- [Set exercise 1]:
In the mailing-list thread on MPICH2 performance, give everything from "Would you be" down to "with your apps?" again, but change "final release" to "stable release".

- [Text extract]:
[mpich-discuss] MPICH2-1.0.8 performance issues on Opteron Cluster

Mon Jan 5 11:15:55 CST 2009

James, Dmitry,

Would you be able to try the latest alpha version of 1.1?

http://www.mcs.anl.gov/research/projects/mpich2/downloads/tarballs/1.1a2/src/mpich2-1.1a2.tar.gz

Nemesis is the default channel in 1.1, so you don't have to specify
--with-device= when configuring.

Note that if you have more than one process and/or thread per core,
nemesis won't perform well.  This is because nemesis does active polling
(but we expect to have a non-polling option for the final release).  Do
you know if this is the case with your apps?

Thanks,
-d

On 01/05/2009 09:15 AM, Dmitry V Golovashkin wrote:
> We have similar experiences with nemesis in a prior mpich2 release.
> (scalapack-ish applications on multicore linux cluster).
> The resultant times were remarkably slower. The nemesis channel was an
> experimental feature back then, I attributed slower performance to a
> possible misconfiguration.
> Is it possible to submit a new ticket (for non-ANL folks)?
> 
> 
> 
> On Mon, 2009-01-05 at 09:00 -0500, James S Perrin wrote:
>> Hi,
>> 	I thought I'd just mention that I too have found that our software 
>> performs poorly with nemesis compared to ssm on our multi-core machines. 
>> I've tried it on both a 2xDual core AMD x64 and 2xQuad core Xeon x64 
>> machines. It's roughly 30% slower. I've not been able to do any analysis 
>> as yet as to where the nemesis version is loosing out?
>>
>> 	The software performs mainly point-to-point communication in a master 
>> and slaves model. As the software is interactive the slaves call 
>> MPI_Iprobe while waiting for commands. Having compiled against the ssm 
>> version would have no effect, would it?

- [Records for this task]:

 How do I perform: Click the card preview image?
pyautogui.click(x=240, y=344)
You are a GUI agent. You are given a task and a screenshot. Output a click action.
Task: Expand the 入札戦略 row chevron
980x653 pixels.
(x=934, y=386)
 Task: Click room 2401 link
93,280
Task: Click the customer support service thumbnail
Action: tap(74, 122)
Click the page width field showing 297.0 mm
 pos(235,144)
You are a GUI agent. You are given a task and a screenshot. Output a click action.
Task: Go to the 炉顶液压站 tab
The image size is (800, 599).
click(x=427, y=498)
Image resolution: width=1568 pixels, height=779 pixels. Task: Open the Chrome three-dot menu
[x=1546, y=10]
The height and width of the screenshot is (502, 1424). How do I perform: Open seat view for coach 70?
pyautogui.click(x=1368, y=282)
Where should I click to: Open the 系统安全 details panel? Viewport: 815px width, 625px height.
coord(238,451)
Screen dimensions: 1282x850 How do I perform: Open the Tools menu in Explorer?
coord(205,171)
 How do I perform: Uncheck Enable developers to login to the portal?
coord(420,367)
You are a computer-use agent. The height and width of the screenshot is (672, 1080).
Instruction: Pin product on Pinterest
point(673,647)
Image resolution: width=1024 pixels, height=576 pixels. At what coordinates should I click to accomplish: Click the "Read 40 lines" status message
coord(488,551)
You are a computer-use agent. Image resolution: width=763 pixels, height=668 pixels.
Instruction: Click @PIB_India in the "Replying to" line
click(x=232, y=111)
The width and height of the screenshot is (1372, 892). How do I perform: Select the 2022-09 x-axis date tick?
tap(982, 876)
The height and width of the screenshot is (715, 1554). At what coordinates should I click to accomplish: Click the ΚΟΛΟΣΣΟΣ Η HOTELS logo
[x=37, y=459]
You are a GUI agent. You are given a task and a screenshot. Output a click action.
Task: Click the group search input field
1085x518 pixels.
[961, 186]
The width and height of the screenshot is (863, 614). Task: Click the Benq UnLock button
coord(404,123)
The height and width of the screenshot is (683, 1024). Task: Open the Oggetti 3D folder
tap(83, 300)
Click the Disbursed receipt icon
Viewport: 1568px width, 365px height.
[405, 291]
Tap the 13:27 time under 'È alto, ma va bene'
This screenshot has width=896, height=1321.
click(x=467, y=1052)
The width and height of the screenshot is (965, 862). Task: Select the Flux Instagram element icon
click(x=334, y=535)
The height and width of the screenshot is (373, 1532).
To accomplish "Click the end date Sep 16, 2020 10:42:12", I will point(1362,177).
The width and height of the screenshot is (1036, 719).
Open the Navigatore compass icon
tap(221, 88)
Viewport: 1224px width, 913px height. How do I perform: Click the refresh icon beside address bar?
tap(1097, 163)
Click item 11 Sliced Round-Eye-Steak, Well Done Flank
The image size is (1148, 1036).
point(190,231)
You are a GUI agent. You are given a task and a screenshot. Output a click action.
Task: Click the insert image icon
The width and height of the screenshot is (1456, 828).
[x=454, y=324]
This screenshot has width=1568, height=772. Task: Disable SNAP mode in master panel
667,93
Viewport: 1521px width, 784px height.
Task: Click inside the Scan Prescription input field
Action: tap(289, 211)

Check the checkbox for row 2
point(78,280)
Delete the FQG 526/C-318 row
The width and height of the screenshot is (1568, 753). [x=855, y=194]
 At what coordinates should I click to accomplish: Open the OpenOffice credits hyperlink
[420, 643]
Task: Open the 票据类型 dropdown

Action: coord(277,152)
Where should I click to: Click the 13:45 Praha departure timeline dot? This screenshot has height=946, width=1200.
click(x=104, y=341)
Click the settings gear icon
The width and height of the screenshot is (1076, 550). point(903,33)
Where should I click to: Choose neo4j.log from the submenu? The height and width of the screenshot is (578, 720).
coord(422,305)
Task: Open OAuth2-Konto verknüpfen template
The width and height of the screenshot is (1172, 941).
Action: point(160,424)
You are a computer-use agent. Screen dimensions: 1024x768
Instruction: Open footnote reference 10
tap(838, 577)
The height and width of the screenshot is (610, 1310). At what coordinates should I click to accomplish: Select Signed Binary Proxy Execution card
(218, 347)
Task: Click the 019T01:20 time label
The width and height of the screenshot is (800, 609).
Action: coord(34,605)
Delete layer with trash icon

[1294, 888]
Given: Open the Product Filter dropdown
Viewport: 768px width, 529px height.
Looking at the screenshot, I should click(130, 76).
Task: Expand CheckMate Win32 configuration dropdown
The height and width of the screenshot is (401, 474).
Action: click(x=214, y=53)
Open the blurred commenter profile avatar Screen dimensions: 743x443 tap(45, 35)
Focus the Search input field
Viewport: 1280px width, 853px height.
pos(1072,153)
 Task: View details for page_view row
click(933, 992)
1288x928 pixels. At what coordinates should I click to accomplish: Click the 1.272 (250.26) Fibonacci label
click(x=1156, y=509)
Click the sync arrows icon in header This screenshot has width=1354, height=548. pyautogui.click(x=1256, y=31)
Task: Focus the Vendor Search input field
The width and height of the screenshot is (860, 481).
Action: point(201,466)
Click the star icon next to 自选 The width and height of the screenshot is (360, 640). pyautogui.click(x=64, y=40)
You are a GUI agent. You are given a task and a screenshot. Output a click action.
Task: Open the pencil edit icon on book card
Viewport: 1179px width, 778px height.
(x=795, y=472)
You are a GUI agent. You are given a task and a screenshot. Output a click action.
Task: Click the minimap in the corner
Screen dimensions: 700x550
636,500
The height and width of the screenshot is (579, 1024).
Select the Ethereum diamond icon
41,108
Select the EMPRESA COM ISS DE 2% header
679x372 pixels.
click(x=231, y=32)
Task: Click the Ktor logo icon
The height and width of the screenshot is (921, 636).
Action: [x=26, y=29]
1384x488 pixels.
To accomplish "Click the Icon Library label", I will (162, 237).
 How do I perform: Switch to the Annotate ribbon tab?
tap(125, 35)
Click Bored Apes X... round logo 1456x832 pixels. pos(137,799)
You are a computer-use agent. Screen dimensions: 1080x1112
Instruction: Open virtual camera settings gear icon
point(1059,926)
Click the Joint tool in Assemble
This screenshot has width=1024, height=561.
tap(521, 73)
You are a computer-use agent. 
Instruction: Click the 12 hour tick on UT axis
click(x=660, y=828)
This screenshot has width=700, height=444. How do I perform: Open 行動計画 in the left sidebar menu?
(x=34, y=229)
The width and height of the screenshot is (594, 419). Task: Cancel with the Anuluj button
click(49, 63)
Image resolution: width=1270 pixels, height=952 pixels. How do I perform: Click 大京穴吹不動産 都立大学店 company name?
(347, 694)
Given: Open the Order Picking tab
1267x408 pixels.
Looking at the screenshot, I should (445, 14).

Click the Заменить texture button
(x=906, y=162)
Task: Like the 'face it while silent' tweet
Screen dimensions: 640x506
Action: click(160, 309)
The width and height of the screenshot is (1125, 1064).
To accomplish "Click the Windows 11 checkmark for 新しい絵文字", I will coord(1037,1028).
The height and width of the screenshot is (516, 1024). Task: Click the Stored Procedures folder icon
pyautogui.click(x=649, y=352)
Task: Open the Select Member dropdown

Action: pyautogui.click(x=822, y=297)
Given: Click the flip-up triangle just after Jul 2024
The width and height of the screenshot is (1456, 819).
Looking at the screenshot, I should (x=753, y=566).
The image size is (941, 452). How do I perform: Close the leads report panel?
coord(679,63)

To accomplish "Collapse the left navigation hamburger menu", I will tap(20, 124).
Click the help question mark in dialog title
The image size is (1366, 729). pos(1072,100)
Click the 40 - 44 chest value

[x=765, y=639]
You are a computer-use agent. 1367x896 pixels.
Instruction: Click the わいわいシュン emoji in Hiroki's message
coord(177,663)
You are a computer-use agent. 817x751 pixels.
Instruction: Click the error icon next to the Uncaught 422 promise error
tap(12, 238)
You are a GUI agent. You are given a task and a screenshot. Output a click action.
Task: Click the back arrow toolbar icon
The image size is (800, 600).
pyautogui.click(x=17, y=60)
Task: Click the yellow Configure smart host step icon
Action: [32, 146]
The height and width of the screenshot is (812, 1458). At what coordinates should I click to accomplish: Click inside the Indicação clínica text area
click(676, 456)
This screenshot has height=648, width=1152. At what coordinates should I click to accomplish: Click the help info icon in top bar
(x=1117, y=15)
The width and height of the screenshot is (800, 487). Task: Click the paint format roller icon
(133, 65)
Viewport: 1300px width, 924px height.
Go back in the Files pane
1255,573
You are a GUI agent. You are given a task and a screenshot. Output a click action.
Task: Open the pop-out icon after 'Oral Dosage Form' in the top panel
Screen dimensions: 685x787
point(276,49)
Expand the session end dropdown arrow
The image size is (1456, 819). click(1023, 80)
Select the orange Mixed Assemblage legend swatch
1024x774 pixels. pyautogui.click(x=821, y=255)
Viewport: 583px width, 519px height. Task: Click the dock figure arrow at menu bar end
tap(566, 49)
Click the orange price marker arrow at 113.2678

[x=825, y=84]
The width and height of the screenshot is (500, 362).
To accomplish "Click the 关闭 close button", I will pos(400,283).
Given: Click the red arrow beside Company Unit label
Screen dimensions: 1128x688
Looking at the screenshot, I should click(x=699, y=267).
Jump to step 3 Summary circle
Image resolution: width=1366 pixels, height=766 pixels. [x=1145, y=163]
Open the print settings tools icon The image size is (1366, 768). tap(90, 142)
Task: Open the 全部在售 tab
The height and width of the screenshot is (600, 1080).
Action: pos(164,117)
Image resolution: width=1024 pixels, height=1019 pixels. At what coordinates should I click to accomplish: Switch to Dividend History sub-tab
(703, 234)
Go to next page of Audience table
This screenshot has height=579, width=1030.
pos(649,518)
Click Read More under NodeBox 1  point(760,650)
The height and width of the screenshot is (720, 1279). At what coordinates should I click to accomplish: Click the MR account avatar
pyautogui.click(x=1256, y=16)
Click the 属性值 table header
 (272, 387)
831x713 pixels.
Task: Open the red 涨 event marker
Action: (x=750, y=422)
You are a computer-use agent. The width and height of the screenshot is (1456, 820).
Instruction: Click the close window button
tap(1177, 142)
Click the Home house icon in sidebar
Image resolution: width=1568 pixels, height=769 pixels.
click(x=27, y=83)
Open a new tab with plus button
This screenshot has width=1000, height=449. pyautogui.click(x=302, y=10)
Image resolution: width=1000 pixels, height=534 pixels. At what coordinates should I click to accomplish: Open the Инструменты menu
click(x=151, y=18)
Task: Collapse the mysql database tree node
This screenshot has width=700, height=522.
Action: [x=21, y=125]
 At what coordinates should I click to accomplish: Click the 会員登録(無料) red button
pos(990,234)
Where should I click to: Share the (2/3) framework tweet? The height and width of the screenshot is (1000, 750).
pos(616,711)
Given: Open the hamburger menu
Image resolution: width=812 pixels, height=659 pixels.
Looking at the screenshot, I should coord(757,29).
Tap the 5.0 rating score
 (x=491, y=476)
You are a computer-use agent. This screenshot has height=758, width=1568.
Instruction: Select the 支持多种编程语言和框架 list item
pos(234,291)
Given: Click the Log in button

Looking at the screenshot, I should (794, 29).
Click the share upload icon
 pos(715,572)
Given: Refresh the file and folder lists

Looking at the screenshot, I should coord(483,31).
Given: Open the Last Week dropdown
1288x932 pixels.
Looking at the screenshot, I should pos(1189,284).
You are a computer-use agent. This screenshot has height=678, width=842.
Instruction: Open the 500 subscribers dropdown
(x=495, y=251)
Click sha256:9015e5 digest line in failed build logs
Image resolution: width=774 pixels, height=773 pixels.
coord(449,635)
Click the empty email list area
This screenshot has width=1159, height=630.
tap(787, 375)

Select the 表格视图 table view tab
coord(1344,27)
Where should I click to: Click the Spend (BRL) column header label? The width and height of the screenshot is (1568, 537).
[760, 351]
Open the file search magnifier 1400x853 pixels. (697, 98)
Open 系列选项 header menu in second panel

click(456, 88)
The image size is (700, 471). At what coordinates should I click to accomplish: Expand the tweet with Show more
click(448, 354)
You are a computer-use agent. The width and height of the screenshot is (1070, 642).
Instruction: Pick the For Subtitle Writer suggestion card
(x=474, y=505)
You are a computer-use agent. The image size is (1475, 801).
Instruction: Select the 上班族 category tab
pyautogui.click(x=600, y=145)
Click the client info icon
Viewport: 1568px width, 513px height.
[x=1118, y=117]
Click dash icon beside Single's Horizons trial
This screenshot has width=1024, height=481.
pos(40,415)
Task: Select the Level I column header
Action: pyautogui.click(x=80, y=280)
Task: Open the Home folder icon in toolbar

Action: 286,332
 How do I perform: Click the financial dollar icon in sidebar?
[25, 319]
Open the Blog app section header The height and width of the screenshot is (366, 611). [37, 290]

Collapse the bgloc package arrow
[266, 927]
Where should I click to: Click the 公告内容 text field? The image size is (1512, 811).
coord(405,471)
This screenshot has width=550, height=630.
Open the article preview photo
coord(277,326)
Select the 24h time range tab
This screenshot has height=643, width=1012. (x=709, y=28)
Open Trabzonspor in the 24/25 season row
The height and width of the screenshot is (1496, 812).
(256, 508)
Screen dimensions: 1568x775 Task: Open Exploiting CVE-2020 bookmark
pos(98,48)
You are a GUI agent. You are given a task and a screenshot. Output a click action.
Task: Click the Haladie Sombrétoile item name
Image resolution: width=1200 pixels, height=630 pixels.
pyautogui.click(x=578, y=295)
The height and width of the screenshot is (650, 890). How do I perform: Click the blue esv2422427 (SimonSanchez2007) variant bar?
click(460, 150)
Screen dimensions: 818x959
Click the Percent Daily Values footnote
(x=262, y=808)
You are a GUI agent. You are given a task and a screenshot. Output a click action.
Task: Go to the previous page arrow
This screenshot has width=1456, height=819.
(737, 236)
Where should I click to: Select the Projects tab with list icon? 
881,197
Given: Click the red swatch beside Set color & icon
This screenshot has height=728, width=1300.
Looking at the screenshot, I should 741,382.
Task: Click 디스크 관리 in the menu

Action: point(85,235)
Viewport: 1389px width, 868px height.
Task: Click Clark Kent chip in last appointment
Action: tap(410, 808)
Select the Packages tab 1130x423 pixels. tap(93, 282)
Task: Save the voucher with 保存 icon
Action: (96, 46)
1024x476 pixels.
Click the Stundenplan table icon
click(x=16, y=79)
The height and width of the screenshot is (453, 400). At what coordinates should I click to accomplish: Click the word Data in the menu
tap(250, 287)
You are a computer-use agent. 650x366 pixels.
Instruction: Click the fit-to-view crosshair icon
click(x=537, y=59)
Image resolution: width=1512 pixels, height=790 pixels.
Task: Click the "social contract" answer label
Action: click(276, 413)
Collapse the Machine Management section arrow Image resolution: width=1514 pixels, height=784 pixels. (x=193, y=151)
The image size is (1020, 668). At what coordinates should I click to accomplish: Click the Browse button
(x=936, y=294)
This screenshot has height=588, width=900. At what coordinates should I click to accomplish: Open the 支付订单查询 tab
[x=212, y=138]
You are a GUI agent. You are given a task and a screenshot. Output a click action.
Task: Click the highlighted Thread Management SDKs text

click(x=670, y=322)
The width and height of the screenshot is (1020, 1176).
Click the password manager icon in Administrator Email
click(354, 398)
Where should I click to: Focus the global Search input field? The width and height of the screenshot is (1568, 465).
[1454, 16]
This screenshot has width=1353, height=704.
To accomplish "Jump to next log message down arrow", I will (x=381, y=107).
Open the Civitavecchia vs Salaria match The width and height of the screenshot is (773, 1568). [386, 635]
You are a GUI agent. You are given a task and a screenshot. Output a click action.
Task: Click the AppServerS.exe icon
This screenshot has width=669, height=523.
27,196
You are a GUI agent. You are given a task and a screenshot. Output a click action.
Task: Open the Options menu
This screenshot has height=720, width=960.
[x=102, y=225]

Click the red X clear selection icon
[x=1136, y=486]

- [Set exercise 2]:
Copy the records word for word, everything from their very start down to and including the line that contains "pos(235,144)".

- [Full output 1]:
Would you be able to try the latest alpha version of 1.1?

http://www.mcs.anl.gov/research/projects/mpich2/downloads/tarballs/1.1a2/src/mpich2-1.1a2.tar.gz

Nemesis is the default channel in 1.1, so you don't have to specify
--with-device= when configuring.

Note that if you have more than one process and/or thread per core,
nemesis won't perform well.  This is because nemesis does active polling
(but we expect to have a non-polling option for the stable release).  Do
you know if this is the case with your apps?

- [Full output 2]:
 How do I perform: Click the card preview image?
pyautogui.click(x=240, y=344)
You are a GUI agent. You are given a task and a screenshot. Output a click action.
Task: Expand the 入札戦略 row chevron
980x653 pixels.
(x=934, y=386)
 Task: Click room 2401 link
93,280
Task: Click the customer support service thumbnail
Action: tap(74, 122)
Click the page width field showing 297.0 mm
 pos(235,144)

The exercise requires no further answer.